We can’t lose perspective. Troubling and terrifying times have found us before and we’re still here. This is true personally and collectively.
I often try to put myself in the shoes of an elderly Black person in America. Our Black elderly brothers and sisters, their ancestors going with them, have dealt with capture and enslavement, the terror that ended Restoration, Jim Crow and lynchings, bombings, murders, and assassinations during the Civil Rights Movement, reminders of all of this with George Floyd. Talk to an elderly Black person, and they’ll tell you how the current turmoil doesn’t feel so new or unique.
Yet, folks get by. Yet, folks keep believing. Yet, folks keep hoping. Yet, folks keep on keeping on! Why? Because God is good, and God is with us and will get us through!
There’s an inner light to help us.
This inner light, what is it? The term itself is a Quaker term. Sometimes its referred to as inward light. It is the light of Christ shining inward and into us. Christ’s inward light is reflected in us! Whether we acknowledge it or not, Christ’s light glows bright in us.
When we acknowledge it, when we acknowledge the light of Christ in us, we let it shine. “This little light of mine, I’m gonna let it shine.” In naming this little light of ours, the inner light we have, in seeing it shining in us, we let it shine. Acknowledging the light in us and letting the light shine from us happens simultaneously.
Christ’s light comes to us in mysterious ways. Sometimes Christ’s light comes directly to us, in the spiritual peace found in prayer and meditation, in a road to Damascus experience, in opening our eyes to the truth of Christ. But sometimes it comes in the guise of a friend’s embrace, a love’s holding of your hand, a child’s smile.
The narrator of the song sees and experiences God in the presence of someone sent to him.
I lie still in the evening. I listen as God's breath drifts through the trees. And I can feel the darkness receding. God sent you to me.
My wife Holly, God sent her to me. I won’t say too much because I don’t want to be bawling from the pulpit. Where would I be without her? Not here, now, that’s for sure. She’s never accepted less from me than what she sees in me. Sometimes, her faith in me was the only faith I knew. An early nickname for her applies. Takara, Japanese for treasure. Indeed, she was and remains my treasure.
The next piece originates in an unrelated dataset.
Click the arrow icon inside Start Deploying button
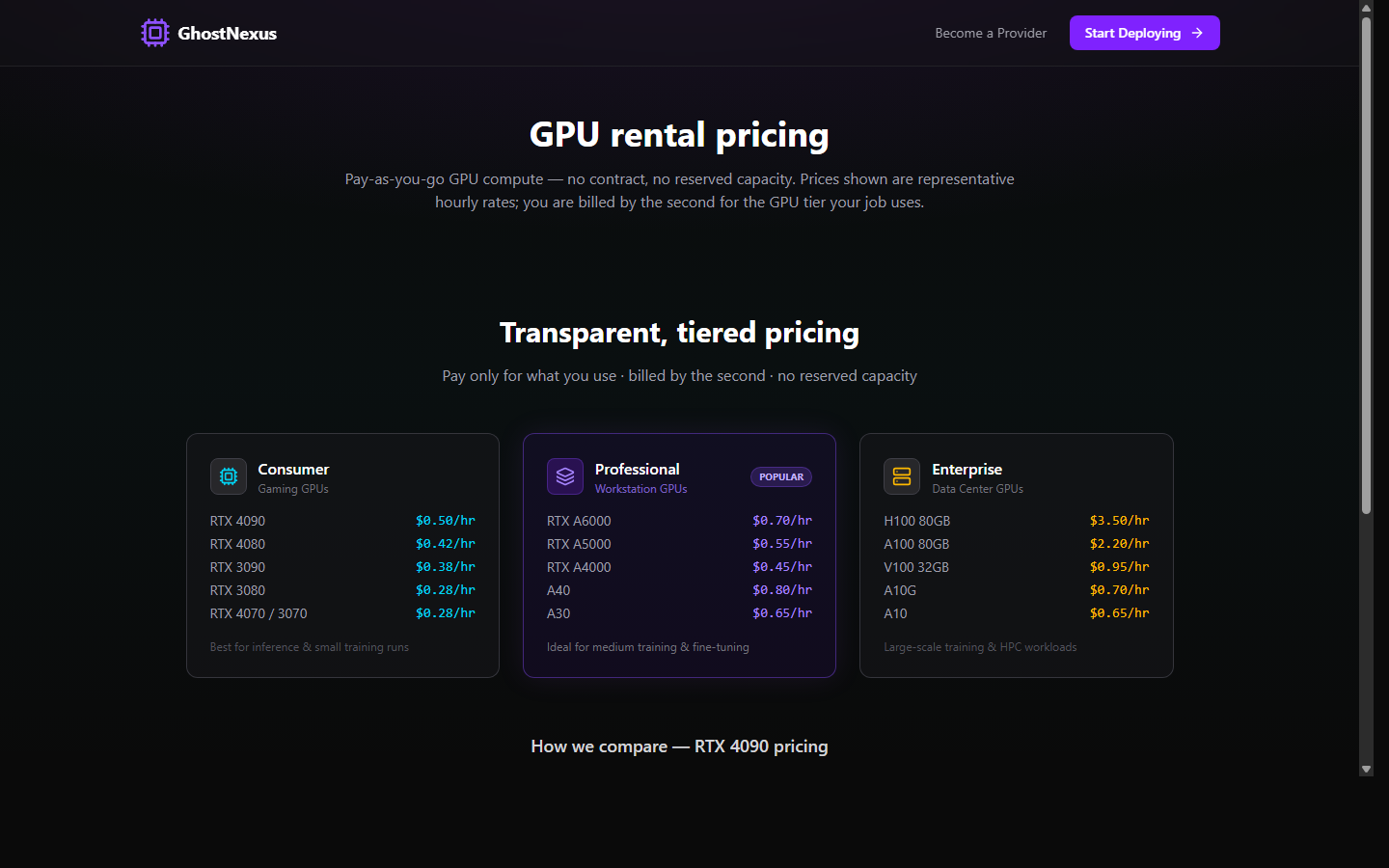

My son Corey. God sent him to me. Again, I won’t say too much for the same reason I gave for his mom. I maybe hide it well, but I have a selfish side. Before Corey, that selfish side was like weeds in the flower garden of my life. With Corey’s first breath, God’s natural weed-remover showered upon me. I’ve sometimes said, Corey saved me. Put more correctly, God, in giving the gift of Corey, saved me from my outsized self. Indeed, God sent him to me.
The village that helped us raise our son. God sent that village to us. He wouldn’t have gotten to his senior year of high school without the help of a village of teachers and paras, occupational, physical, and talk therapists, doctors and nurses, along with friends and family and church communities. For his graduation, Holly is working on a sash that includes all these caregivers’ names which Corey will carry or wear when he graduates in June. That’s how essential this village of caregivers has been to us. Indeed, God sent them to us.
Lastly, there’s you all, Plainville Congregational. God sent you to me. You, this community, helped us get through so much these past 5 years. I know I’ve been rather emotionally neutral in public as I face this coming transition. I don’t think it’s hit me yet. But please know I love this community and will miss you.
So, to wrap this up, here’s the simple, yet profound message of the song before I play it: Life may be hard and replete with hardships, but we don’t go it alone. We can’t go it alone! In those closest to us or even in those we just met, God has sent help and hope our way. God sends human hearts to help us get through. Don’t ever underestimate or ignore the answered prayer of friends walking alongside you.
I pray that you will keep praying, keep remembering, keep following the guiding light of Christ, that inner light that helps us face and forsake the temptation of despair and hopelessness and overcome.